I’d sent Liz Forgan, our dynamic women’s editor, along to interview the emerging Isaacs. They’d got on so well that she came away with a good, informative article – and, rather to my chagrin, a job offer to boot. Liz, who’d arrived via the Tehran Journal, the Hampstead and Highgate Express and the London Evening Standard leader-writing room, thereupon departed to become a founding commissioning editor and then director of programmes at C4. That interview chance offer opened a whole new career. She went on to be head of network radio at the BBC, creating Five and making it live. She had the great good sense not to agree with John Birt when he shifted Radio 4’s Today programme and much else to White City, and could smile when – years later – the caravan trooped back to Portland Place. She became Dame Liz, chair of English Heritage then chair of the Arts Council; she was also chair of the Scott Trust, which benignly superintends The Guardian.

Why so much Forgan back history here, you wonder? Because, for me, amid all the twists, turns and altered trajectories, it mirrors what happened to Channel 4 itself. Nothing, from those first founding days, was quite delivered as expected. "No sport!" turned out to mean many afternoons spent racing from Wincanton, supplemented by the Grand National – and the Paralympic Games as well. We may talk about sacred missions and excellence, about artistic creativity and intellectual adventure: but the story of Channel 4 is far more of an exploration along a winding, rutted track.

It isn’t the vision sketched out in that Guardian editor’s office as the Eighties began (with Mrs T ruling a baleful roost). It is Gogglebox and Alan Carr; it is Embarrassing Bodies and Come Dine With Me; it is Kirstie and Phil, conservatory makeovers and Grand Designs; it’s a ragbag collection of good things, different things, formulaic things – but in no real sense things like they used to be or things as intended. But it’s also that uniquely British thing: a hodge podge that works, an institution you couldn’t invent because, somehow, it’s just grown. Topsy TV. Which, in a curious way, is why it’s so important and so threatened as another Conservative Government seeks to tear up the roots of governance, structure and opportunity that first gave it life.

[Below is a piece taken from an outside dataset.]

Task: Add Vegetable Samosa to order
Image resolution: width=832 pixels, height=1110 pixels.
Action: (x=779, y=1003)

Nothing about C4 and its burgeoning offspring – More4, E4, Film4 and the rest – quite makes sense. But then the choice of chief executives and chairs doesn’t make much sense either. Michael Grade succeeded Jeremy Isaacs: the bouncing, cheerful jack of all trades at the BBC and ITV served his time and saw the once-narrow vision broaden. Michael Jackson, the most feted TV executive of his generation, came next, before somehow disappearing amid canyons of American media. Then there was Mark Thompson, who came and went back to lead the BBC after a short exploratory while; followed by Andy Duncan, who marketed stuff for the corporation and wasn’t really a much of a creative hand at all. So to David Abraham, the smart ex-ad man who whipped up Dave and other reheated channels (and doesn’t mind taking an £800,000-plus salary if that’s what public service provides).

The ‘Dispatches’ broadcast on the Andrew Mitchell/Plebgate affair represents C4 at its formidable best (Channel 4/Dispatches)

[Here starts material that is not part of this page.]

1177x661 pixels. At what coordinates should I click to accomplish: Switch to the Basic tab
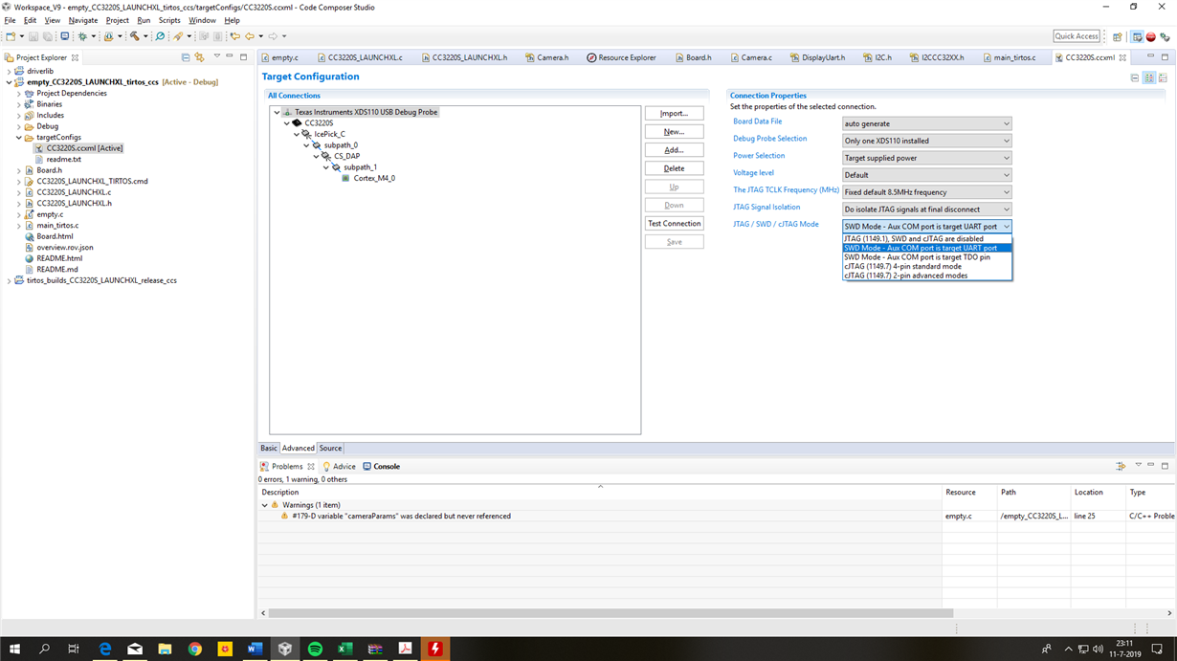point(269,448)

Is there any binding link along this passing parade of TV wizards, marketing magicians and simple ad blokes? For a while you might have sensed a BBC testing academy, a chance to show what you could do and explore new ideas before you went on to claim corporation acclaim. Maybe, too, the likes of Lord Attenborough as chair staked out a patch of elevated influence. But then came right-wing entrepreneurs and former Treasury mandarins, succeeded today by a onetime travel-trade boss who specialises in selling things (such as C4). The Government of the day, through Ofcom nomination, finds it easy to set the mood and the direction while crying “Look, no hands”. Independence for C4 is a four-syllable word without great meaning: and, meanwhile, the route back to the BBC appears to have lapsed. Jay Hunt arrived as the creative brain after a very distinguished time at BBC1. In other eras, you’d have expected her to return once the big jobs at Broadcasting House fell vacant. But no: Channel 4, in a way, is more isolated than ever before.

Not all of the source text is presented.